» **Task to carry out**
Below are the entries. Transcribe exactly the lines from the one with "Subsea (682, 2177)" through the one with "About (513, 68)", ends included, and leave out all others.
BEGIN Input for this task
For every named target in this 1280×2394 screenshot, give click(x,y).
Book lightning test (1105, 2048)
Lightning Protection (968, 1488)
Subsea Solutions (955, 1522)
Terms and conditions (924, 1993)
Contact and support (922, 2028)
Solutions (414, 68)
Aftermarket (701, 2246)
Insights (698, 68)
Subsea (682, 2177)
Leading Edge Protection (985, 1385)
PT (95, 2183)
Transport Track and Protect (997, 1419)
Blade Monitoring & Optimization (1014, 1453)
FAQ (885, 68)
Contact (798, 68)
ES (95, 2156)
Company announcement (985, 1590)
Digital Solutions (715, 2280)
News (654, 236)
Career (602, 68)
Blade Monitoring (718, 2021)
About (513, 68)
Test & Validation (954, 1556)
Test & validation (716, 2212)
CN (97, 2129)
END Input for this task
BEGIN Input for this task
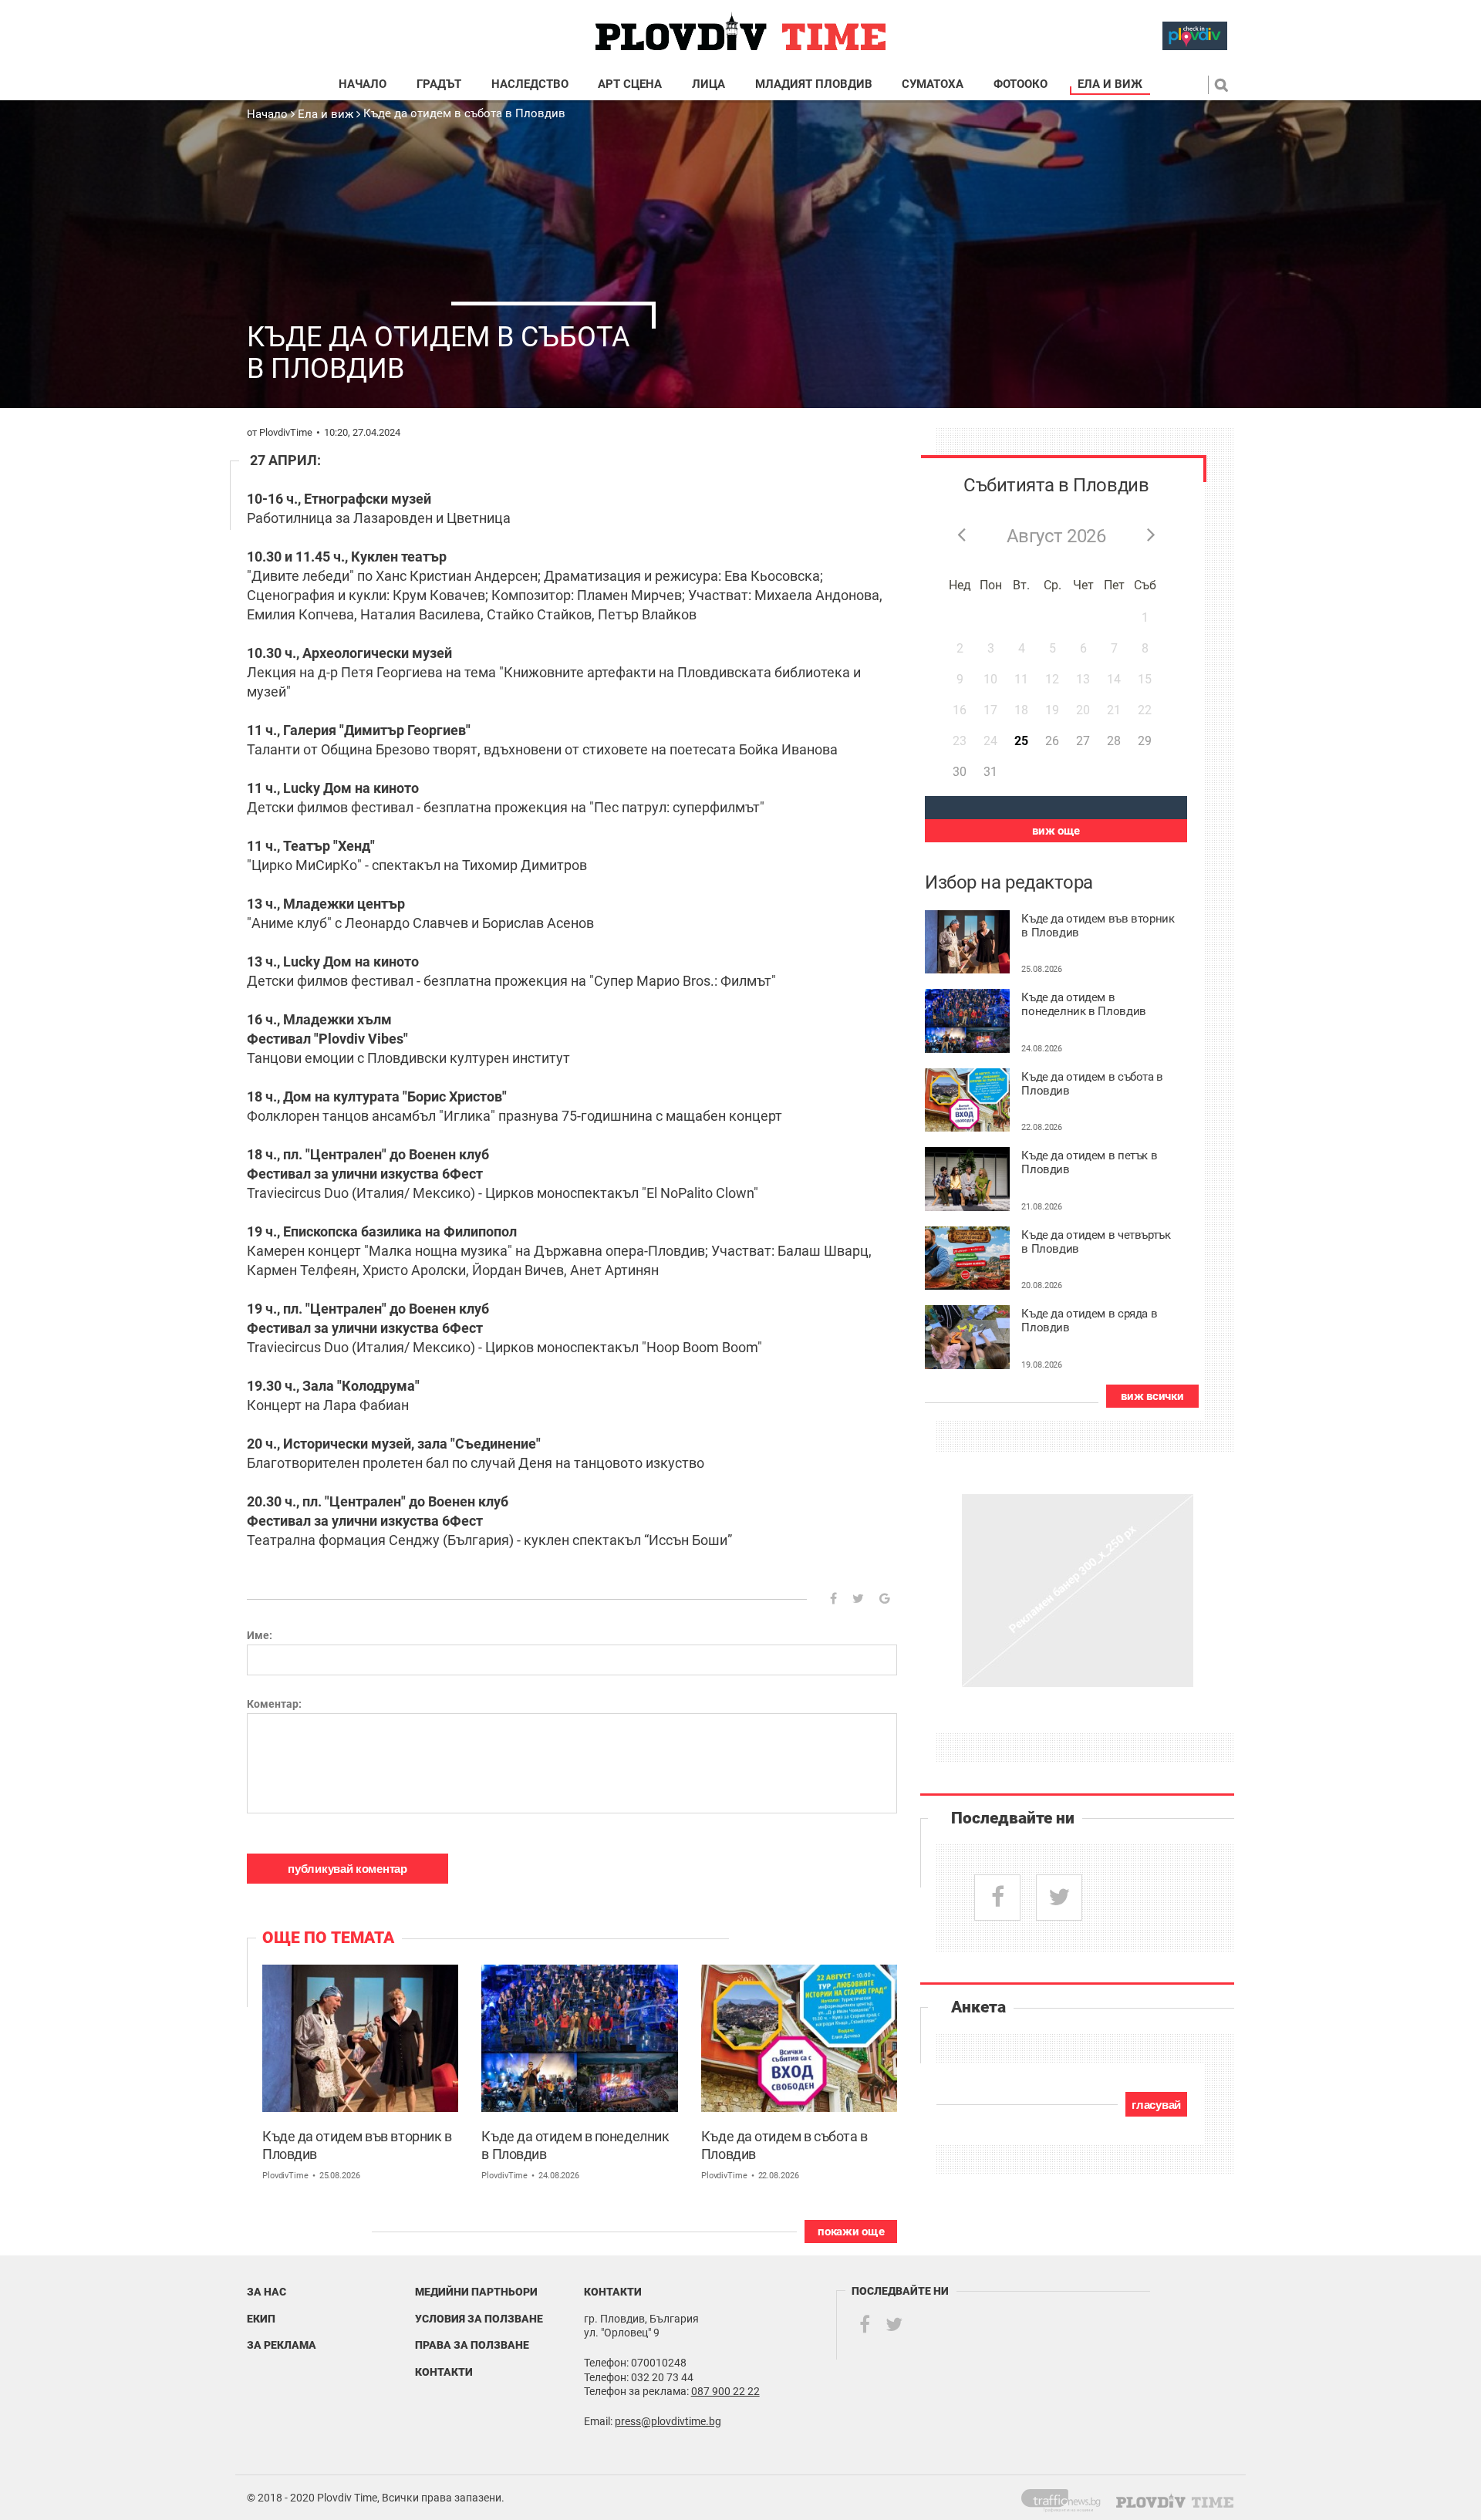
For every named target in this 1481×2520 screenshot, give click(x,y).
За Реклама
END Input for this task
» **Solution to the problem**
Subsea (682, 2177)
Leading Edge Protection (985, 1385)
PT (95, 2183)
Transport Track and Protect (997, 1419)
Blade Monitoring & Optimization (1014, 1453)
FAQ (885, 68)
Contact (798, 68)
ES (95, 2156)
Company announcement (985, 1590)
Digital Solutions (715, 2280)
News (654, 236)
Career (602, 68)
Blade Monitoring (718, 2021)
About (513, 68)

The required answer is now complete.